==== Provided material
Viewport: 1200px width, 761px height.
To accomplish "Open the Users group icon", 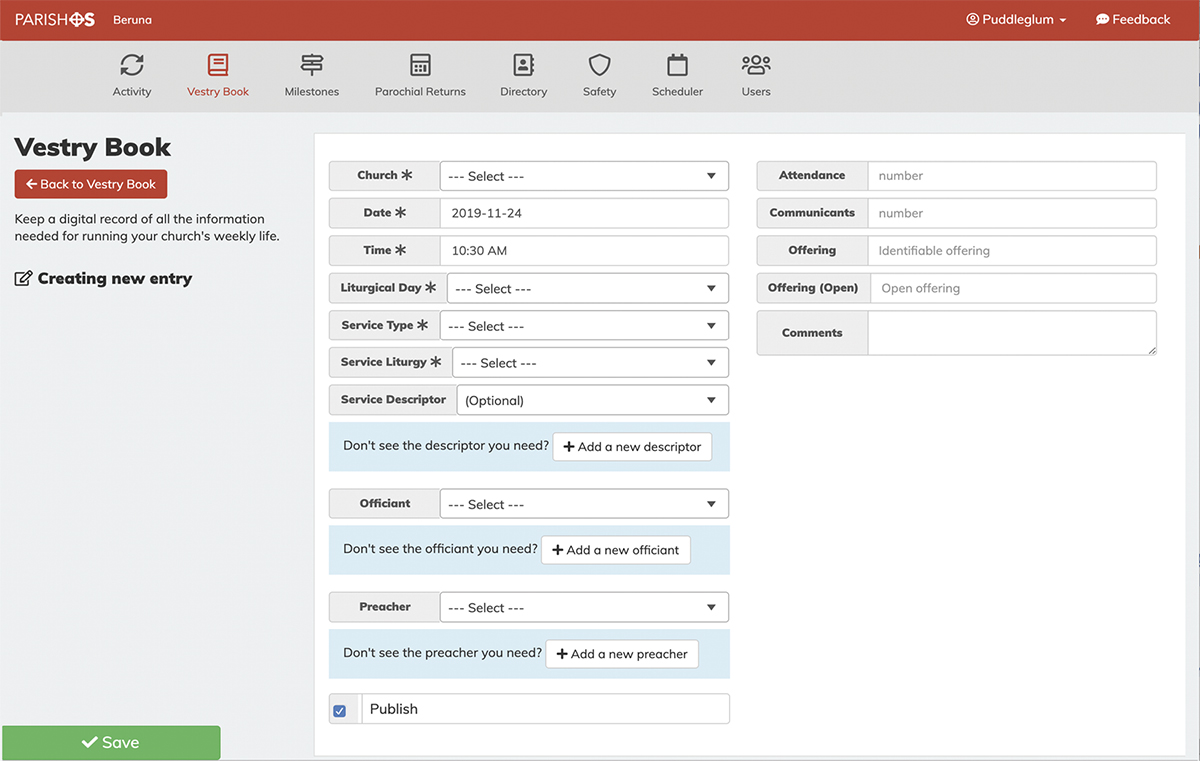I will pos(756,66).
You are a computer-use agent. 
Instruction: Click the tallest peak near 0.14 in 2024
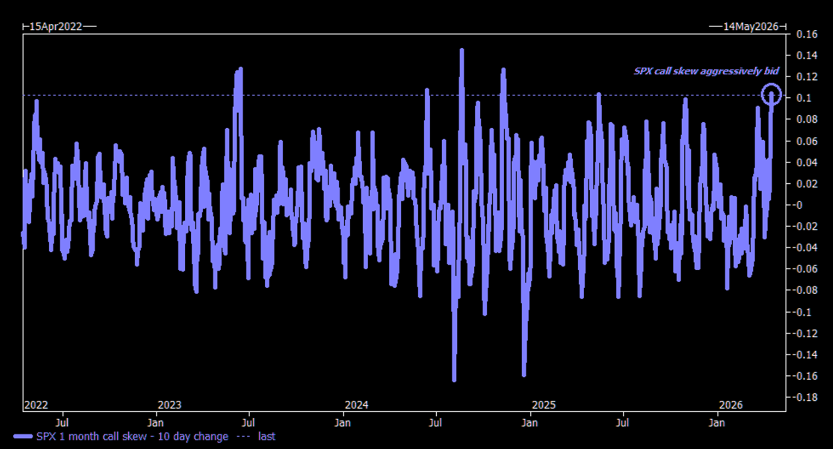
========
==== Provided material
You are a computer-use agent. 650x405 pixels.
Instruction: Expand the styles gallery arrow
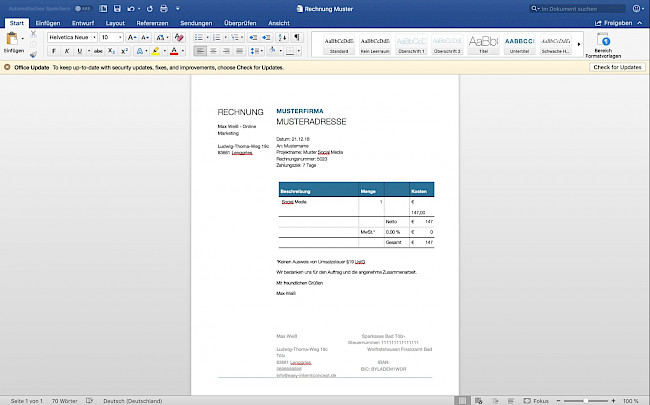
========
==== Provided material
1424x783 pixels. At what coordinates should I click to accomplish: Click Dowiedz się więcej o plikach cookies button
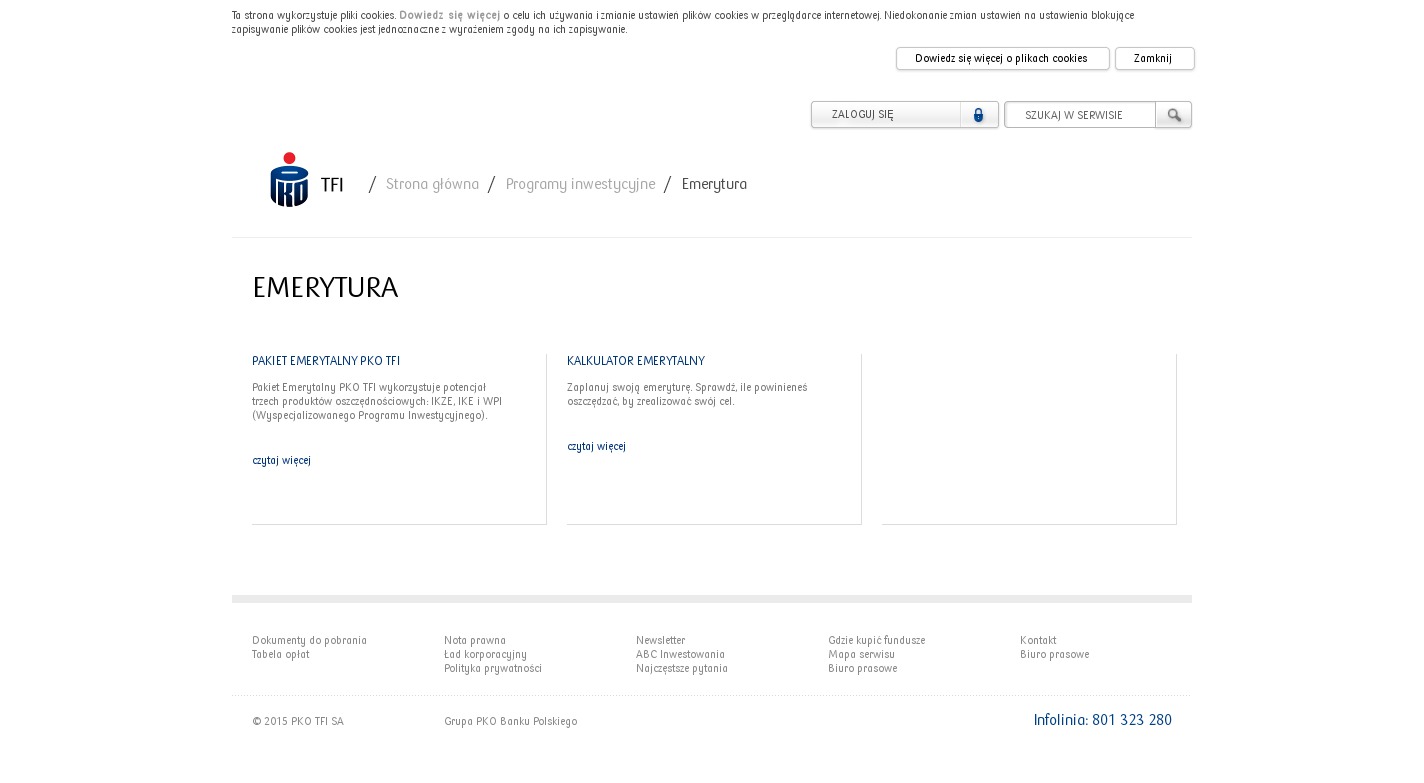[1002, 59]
========
Problem details ->
Using the records above, report each line with the string "agent".

Finished task ->
You are a computer-use agent. 
You are a computer-use agent. 650x405 pixels.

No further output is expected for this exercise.